▶ EXERCISE PROMPT: Reproduce the section of the listing that begins at the line containing "Viewport: 2500px width, 1484px height." and finishes at the line containing "Given: Select the xixi folder on the desktop". Include both end lines and nothing beyond them.

▶ THE DATA:

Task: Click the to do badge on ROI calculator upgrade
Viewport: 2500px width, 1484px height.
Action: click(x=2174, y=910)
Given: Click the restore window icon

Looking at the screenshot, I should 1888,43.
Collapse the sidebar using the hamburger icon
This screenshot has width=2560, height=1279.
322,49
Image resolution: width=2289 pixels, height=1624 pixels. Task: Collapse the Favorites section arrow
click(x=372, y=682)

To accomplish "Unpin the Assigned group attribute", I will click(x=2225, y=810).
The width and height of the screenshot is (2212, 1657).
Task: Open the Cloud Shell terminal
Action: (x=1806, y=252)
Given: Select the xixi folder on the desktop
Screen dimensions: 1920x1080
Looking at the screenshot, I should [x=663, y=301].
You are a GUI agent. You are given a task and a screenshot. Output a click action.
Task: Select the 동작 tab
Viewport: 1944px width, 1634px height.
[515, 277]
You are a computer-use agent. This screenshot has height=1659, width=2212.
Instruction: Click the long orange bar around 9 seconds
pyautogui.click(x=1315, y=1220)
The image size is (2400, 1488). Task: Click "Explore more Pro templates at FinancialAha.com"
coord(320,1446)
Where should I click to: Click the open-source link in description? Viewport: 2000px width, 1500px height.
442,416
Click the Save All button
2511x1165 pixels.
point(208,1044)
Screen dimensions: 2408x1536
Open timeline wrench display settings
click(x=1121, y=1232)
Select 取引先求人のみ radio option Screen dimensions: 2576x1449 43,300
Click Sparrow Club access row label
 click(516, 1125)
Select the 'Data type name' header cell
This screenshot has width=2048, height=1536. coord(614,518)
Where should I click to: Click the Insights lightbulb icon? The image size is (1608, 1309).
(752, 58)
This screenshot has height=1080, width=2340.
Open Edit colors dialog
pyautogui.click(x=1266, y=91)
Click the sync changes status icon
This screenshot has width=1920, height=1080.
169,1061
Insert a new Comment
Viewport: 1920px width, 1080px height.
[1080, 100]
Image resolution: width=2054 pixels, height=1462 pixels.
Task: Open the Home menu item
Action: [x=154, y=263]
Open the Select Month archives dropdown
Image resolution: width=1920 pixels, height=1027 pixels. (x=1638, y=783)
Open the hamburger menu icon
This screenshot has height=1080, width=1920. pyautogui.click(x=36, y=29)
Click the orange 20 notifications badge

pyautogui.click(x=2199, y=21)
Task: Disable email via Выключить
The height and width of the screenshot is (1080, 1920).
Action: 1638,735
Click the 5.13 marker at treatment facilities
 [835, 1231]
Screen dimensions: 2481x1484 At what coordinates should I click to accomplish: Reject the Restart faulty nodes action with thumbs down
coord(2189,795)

▶ YOUR SOLUTION:
Viewport: 2500px width, 1484px height.
Action: click(x=2174, y=910)
Given: Click the restore window icon

Looking at the screenshot, I should 1888,43.
Collapse the sidebar using the hamburger icon
This screenshot has width=2560, height=1279.
322,49
Image resolution: width=2289 pixels, height=1624 pixels. Task: Collapse the Favorites section arrow
click(x=372, y=682)

To accomplish "Unpin the Assigned group attribute", I will click(x=2225, y=810).
The width and height of the screenshot is (2212, 1657).
Task: Open the Cloud Shell terminal
Action: (x=1806, y=252)
Given: Select the xixi folder on the desktop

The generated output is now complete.